___ SOURCE MATERIAL ___

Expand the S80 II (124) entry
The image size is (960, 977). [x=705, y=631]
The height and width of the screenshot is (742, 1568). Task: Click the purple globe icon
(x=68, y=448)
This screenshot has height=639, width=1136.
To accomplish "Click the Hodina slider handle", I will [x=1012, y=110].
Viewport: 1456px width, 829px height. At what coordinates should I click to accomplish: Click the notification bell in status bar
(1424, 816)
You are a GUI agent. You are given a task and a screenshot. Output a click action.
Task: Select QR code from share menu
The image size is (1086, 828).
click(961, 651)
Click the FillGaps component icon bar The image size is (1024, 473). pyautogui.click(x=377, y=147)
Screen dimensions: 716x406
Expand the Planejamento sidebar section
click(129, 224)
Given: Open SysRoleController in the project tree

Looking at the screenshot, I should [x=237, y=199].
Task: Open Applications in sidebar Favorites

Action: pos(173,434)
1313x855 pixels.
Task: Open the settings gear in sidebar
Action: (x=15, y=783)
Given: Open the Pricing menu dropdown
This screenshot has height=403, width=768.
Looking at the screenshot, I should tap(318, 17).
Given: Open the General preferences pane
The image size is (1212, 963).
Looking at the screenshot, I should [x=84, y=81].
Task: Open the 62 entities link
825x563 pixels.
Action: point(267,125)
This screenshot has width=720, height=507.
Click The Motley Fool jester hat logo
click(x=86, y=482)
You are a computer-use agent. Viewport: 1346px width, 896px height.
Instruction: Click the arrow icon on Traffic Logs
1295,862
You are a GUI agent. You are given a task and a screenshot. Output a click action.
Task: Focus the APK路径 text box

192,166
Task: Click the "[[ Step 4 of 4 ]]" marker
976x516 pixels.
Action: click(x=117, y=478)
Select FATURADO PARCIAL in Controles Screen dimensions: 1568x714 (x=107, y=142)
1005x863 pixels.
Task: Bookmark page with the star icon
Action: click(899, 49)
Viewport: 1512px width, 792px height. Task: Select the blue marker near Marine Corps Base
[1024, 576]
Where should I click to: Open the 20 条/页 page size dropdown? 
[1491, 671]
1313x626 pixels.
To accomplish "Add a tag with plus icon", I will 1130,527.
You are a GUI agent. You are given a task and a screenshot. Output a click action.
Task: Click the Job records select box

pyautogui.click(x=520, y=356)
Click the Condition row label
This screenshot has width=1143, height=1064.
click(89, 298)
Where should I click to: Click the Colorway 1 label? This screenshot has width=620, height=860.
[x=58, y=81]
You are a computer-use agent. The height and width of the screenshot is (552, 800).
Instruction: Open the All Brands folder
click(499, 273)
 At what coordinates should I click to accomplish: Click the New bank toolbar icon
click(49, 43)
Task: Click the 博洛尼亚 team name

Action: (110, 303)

___

ASSIGNMENT: The records need to be reproduced in their entirety, word for word.

RESPONSE AREA:
Expand the S80 II (124) entry
The image size is (960, 977). [x=705, y=631]
The height and width of the screenshot is (742, 1568). Task: Click the purple globe icon
(x=68, y=448)
This screenshot has height=639, width=1136.
To accomplish "Click the Hodina slider handle", I will [x=1012, y=110].
Viewport: 1456px width, 829px height. At what coordinates should I click to accomplish: Click the notification bell in status bar
(1424, 816)
You are a GUI agent. You are given a task and a screenshot. Output a click action.
Task: Select QR code from share menu
The image size is (1086, 828).
click(961, 651)
Click the FillGaps component icon bar The image size is (1024, 473). pyautogui.click(x=377, y=147)
Screen dimensions: 716x406
Expand the Planejamento sidebar section
click(129, 224)
Given: Open SysRoleController in the project tree

Looking at the screenshot, I should [x=237, y=199].
Task: Open Applications in sidebar Favorites

Action: pos(173,434)
1313x855 pixels.
Task: Open the settings gear in sidebar
Action: (x=15, y=783)
Given: Open the Pricing menu dropdown
This screenshot has height=403, width=768.
Looking at the screenshot, I should tap(318, 17).
Given: Open the General preferences pane
The image size is (1212, 963).
Looking at the screenshot, I should [x=84, y=81].
Task: Open the 62 entities link
825x563 pixels.
Action: point(267,125)
This screenshot has width=720, height=507.
Click The Motley Fool jester hat logo
click(x=86, y=482)
You are a computer-use agent. Viewport: 1346px width, 896px height.
Instruction: Click the arrow icon on Traffic Logs
1295,862
You are a GUI agent. You are given a task and a screenshot. Output a click action.
Task: Focus the APK路径 text box

192,166
Task: Click the "[[ Step 4 of 4 ]]" marker
976x516 pixels.
Action: click(x=117, y=478)
Select FATURADO PARCIAL in Controles Screen dimensions: 1568x714 (x=107, y=142)
1005x863 pixels.
Task: Bookmark page with the star icon
Action: click(899, 49)
Viewport: 1512px width, 792px height. Task: Select the blue marker near Marine Corps Base
[1024, 576]
Where should I click to: Open the 20 条/页 page size dropdown? 
[1491, 671]
1313x626 pixels.
To accomplish "Add a tag with plus icon", I will 1130,527.
You are a GUI agent. You are given a task and a screenshot. Output a click action.
Task: Click the Job records select box

pyautogui.click(x=520, y=356)
Click the Condition row label
This screenshot has width=1143, height=1064.
click(89, 298)
Where should I click to: Click the Colorway 1 label? This screenshot has width=620, height=860.
[x=58, y=81]
You are a computer-use agent. The height and width of the screenshot is (552, 800).
Instruction: Open the All Brands folder
click(499, 273)
 At what coordinates should I click to accomplish: Click the New bank toolbar icon
click(49, 43)
Task: Click the 博洛尼亚 team name

Action: (110, 303)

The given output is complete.